Tonight we have a
guest in town. The man from Ferndale
Michigan, who has played with nearly every jazz luminary since he first
appeared on the scene in 1960, will be playing tonight in rainy Beijing. Ron Carter is seventy-nine years old and
tonight we’ll go see him give life to the enormous double bass, one more time.

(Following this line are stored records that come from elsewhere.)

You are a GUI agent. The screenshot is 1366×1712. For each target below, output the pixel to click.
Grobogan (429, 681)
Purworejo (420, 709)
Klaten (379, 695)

Ron Carter has appeared in over twenty-two hundred
albums. I had his first album “Where?”
on the other night: Sultry Mal Waldron
on piano, the ferocious Charles Persip on drums, the unmistakable Eric Dolphy
on alto and flute. Ron is thumping away now in the
other room.
My wife had it in mind to go see some jazz for her birthday,
which I willingly obliged. There was
nothing on the night of the big day but this appearance leapt out as a must
see. I don’t know that my girls will get
it. But maybe some day, if they become
jazz fans, they’ll recall this as a springboard memory: someone who played with
everyone that they saw while they could.
Back to Beijing’s new Blue Note to take this in. Like the Blue Note in New York they’ll take
their pound of flesh from us. But this
what you do when you live in a proper city.
And I’ve complained about all the limitations of Beijing, over and
over. Go out and support the arts. Go out and support someone who still has what
it takes to work a room at seventy-nine.
I’ll let you know how he goes and what he makes of the crowd here in Peking.